Copy word for word the line containing "Career (34, 1326)" together with all lines following it to the end of the listing below, without the pictures.

***

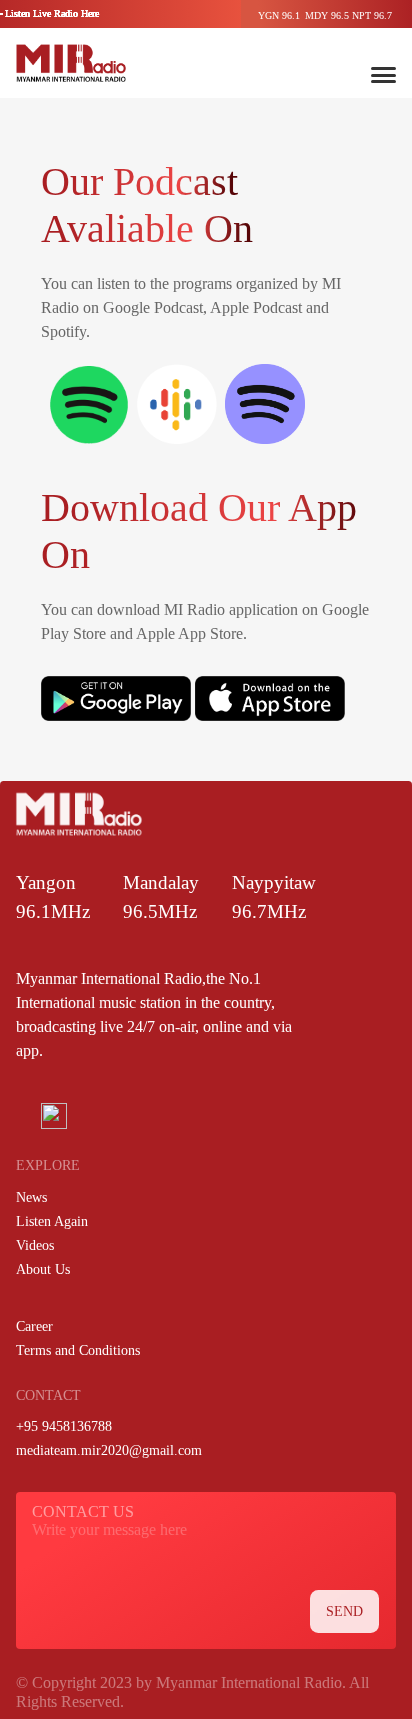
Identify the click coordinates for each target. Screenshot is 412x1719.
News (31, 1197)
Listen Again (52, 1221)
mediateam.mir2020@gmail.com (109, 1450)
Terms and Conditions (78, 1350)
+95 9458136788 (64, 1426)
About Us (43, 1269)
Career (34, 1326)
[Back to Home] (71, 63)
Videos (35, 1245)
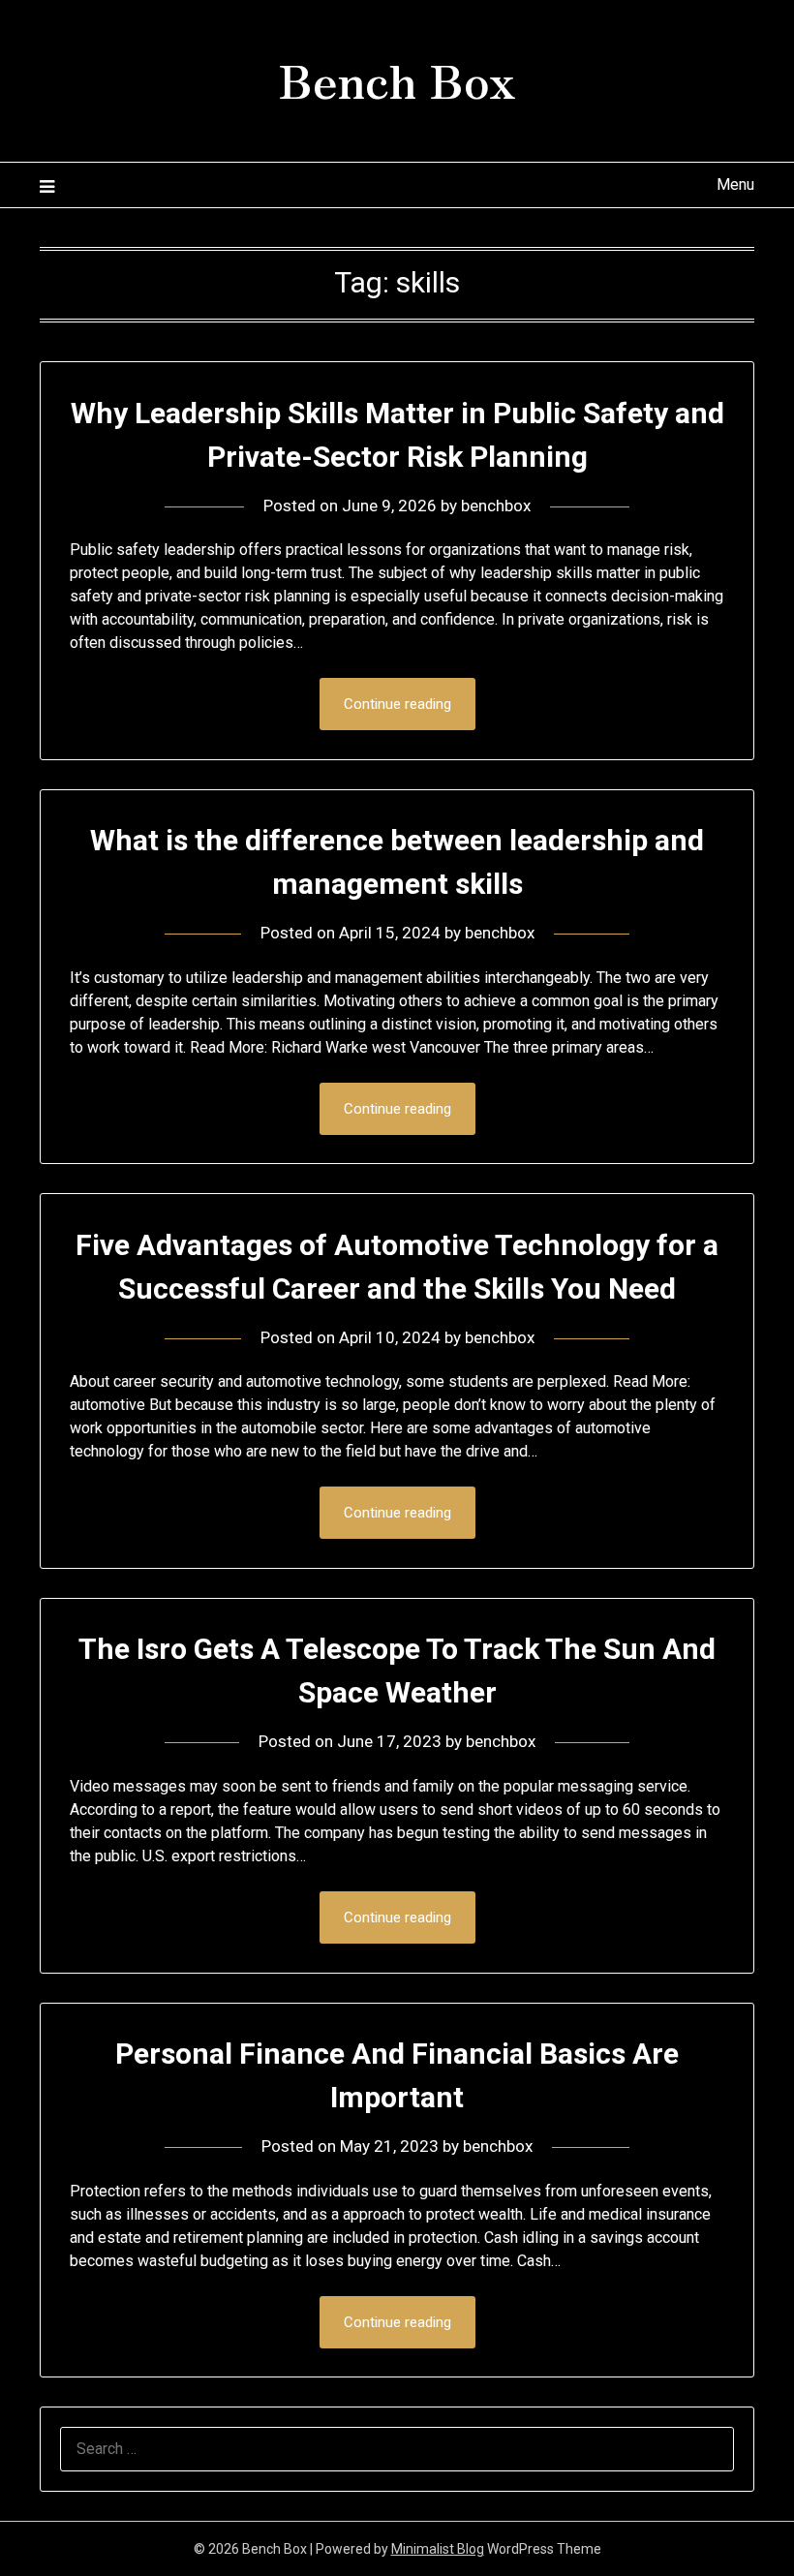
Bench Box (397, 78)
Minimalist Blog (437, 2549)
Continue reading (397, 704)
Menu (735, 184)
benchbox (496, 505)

***

**REPLY TO THE TASK**.
Career (34, 1326)
[Back to Home] (71, 63)
Videos (35, 1245)
Bench Box (397, 78)
Minimalist Blog (437, 2549)
Continue reading (397, 704)
Menu (735, 184)
benchbox (496, 505)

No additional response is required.